You can get around that with a smarter garbage collector, though. On every mark-sweep pass (which you need for cycle detection even if you use refcounts for primary cleanup), add up the number of bytes of distinct string objects using the buffer. If it's less than the size of the buffer, you can save memory by transparently mutating each substring to use it's own buffer. If it's not, then you actually are saving memory by sharing storage, so you should probably keep doing that.
The cpython mark-and-sweep garbage collector does very little on purpose. It basically only gets involved for reference cycles. Anything else is dealt with by reference counting. This way you prevent long GC pauses.
True, but that's by no means a inherent characteristic of garbage collectors, or even garbage collectors operating on objects of a python implementation in particular.
> You can get around that with a smarter garbage collector, though.

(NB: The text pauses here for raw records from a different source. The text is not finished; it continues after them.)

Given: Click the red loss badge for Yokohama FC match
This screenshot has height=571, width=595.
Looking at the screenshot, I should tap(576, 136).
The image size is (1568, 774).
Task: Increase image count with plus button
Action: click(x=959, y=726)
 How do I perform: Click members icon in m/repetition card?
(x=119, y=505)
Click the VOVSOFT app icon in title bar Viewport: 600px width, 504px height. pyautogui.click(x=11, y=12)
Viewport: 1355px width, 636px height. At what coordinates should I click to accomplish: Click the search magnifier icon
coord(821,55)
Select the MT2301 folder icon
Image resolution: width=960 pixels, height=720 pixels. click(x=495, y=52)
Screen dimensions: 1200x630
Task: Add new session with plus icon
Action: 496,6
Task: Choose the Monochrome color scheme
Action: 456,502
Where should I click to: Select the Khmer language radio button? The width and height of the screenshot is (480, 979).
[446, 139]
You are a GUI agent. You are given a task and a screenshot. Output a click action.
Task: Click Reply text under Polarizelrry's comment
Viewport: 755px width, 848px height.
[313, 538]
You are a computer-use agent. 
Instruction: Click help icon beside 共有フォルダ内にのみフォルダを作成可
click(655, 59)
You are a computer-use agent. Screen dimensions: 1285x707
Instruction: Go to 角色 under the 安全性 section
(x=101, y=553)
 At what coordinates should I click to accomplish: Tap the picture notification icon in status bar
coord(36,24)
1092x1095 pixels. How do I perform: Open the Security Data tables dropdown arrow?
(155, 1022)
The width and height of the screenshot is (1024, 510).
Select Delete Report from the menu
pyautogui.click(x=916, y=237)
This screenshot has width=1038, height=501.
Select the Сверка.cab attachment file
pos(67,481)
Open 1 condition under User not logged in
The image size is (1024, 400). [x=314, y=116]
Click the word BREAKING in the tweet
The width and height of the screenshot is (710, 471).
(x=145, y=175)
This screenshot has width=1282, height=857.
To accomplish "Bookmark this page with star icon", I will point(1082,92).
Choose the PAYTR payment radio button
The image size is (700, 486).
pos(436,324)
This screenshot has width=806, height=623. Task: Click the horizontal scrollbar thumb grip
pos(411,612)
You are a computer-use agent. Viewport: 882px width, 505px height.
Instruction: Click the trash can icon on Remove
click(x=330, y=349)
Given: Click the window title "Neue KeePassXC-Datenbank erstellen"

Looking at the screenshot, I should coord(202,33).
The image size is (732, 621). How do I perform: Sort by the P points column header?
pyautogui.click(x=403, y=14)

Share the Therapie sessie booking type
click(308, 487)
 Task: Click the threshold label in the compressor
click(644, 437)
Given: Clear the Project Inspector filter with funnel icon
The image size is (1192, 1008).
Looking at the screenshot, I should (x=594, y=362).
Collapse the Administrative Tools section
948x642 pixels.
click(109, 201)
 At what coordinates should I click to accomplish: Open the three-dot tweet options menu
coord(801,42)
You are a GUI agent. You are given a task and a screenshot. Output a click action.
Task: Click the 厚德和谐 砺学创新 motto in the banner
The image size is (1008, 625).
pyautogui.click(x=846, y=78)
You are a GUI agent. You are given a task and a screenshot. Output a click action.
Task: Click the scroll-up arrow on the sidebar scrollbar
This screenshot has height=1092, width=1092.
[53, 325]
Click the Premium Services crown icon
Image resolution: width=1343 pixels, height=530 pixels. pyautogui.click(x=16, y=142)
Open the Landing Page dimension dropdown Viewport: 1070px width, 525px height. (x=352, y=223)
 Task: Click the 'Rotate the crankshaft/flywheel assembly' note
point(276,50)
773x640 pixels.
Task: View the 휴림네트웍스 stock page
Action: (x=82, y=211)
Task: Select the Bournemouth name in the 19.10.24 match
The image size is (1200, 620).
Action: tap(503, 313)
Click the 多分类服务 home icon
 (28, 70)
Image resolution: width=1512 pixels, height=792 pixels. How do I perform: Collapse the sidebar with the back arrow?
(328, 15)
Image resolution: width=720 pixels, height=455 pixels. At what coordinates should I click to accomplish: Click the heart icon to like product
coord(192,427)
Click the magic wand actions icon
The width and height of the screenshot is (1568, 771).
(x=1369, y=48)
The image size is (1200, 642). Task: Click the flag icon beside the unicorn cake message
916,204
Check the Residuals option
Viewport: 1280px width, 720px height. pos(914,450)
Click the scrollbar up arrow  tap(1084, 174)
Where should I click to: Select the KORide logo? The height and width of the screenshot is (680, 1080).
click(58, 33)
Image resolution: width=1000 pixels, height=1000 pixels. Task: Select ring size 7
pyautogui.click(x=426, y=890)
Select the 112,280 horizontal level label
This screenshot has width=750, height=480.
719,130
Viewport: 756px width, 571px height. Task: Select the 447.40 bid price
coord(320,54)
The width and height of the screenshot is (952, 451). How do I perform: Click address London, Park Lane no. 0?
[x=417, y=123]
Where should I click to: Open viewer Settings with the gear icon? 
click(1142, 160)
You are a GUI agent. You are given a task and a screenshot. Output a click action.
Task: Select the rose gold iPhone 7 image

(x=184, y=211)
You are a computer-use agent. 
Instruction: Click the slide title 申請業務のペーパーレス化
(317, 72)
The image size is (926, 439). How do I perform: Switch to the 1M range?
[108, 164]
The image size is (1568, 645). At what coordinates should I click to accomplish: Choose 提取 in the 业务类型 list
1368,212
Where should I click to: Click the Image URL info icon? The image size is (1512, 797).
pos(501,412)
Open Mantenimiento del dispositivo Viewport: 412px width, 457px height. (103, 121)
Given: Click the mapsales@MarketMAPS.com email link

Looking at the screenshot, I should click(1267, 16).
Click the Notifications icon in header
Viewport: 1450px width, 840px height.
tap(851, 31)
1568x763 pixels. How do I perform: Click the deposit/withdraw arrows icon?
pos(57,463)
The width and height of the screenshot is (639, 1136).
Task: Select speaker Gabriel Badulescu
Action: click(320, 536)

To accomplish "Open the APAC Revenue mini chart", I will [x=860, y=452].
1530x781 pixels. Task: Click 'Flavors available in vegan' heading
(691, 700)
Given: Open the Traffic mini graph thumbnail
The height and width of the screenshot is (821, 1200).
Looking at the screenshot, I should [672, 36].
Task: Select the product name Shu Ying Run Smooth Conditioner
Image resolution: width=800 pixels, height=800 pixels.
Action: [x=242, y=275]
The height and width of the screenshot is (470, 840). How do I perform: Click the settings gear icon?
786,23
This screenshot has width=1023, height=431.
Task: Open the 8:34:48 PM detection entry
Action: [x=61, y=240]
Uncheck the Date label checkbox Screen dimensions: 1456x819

That complexifies the GC (already a complex beast) as it requires strong type-specific specialisation, more bookkeeping, and adds self-inflicted edge cases. Even the JVM folks didn't bother (though mayhaps they did not because they have more than one garbage collector).
You can get around that with a smarter garbage collector, though. On every mark-sweep pass (which you need for cycle detection even if you use refcounts for primary cleanup), add up the number of bytes of distinct string objects using the buffer. If it's less than the size of the buffer, you can save memory by transparently mutating each substring to use it's own buffer. If it's not, then you actually are saving memory by sharing storage, so you should probably keep doing that.